The promise of South Dakota


  1. We have never spent any time in the western states, and I would like to do so while we can. Thanks for these great pictures of a very impressive “tower of rock.” And I love your decision about how to include Jazz.

    Liked by 1 person

    1. We wouldn’t dream of leaving Jazz behind! We either don’t go or will need to carry home. He can take a 30 minute walk, but he is sore for a couple of days after. I want to find a better way. Maybe let him walk 15, be carried for awhile, then let him walk again. Something like that.

      Liked by 1 person

  2. Custer State Park is fantastic – you will love it. The western national parks refusal to allow pets is really annoying. They may not be as scenic, but at least the eastern parks let you take dogs out on some of their trails.

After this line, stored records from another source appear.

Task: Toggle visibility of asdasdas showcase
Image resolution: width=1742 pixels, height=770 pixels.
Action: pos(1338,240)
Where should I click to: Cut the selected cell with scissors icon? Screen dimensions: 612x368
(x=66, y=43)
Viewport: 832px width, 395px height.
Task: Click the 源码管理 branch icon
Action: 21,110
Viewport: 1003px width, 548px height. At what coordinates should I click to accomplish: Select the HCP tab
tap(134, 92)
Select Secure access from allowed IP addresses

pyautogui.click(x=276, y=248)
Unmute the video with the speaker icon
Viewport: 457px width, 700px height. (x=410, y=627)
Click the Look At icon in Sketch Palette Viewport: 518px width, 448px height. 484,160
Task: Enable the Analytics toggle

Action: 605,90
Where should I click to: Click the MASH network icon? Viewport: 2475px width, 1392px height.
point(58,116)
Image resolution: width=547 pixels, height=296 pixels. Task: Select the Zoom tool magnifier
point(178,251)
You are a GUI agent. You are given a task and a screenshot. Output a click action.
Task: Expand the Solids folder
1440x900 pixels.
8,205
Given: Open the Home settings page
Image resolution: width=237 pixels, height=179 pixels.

    As for Devil’s Tower, that’s the only place I’ve ever seen a rattlesnake in the wild (knock on wood). I wouldn’t have seen it, either, but someone found it under a rock and was pointing it out to people.

    Liked by 1 person

    1. I grow up in an area that had lots of rattlesnakes, so I’m always rattlesnake aware. I let my guard down in lush greenery, so thanks for the reminder that they are everywhere. Thanks for the encouragement to check out Custer State Park. It might be our next stop!

      Liked by 1 person

        1. We see quite a bit of bison in Colorado where I live and in Wyoming on the trip up there. But I am certainly interested in seeing bison babies! I hope to get good bison pics at Custer State Park!

          Liked by 1 person

  3. The columns at Devil’s Tower are amazing, almost alien in appearance. No wonder rock climbers frequent the area. i’m so glad you managed to include some climbers in the image to give us a sense of size.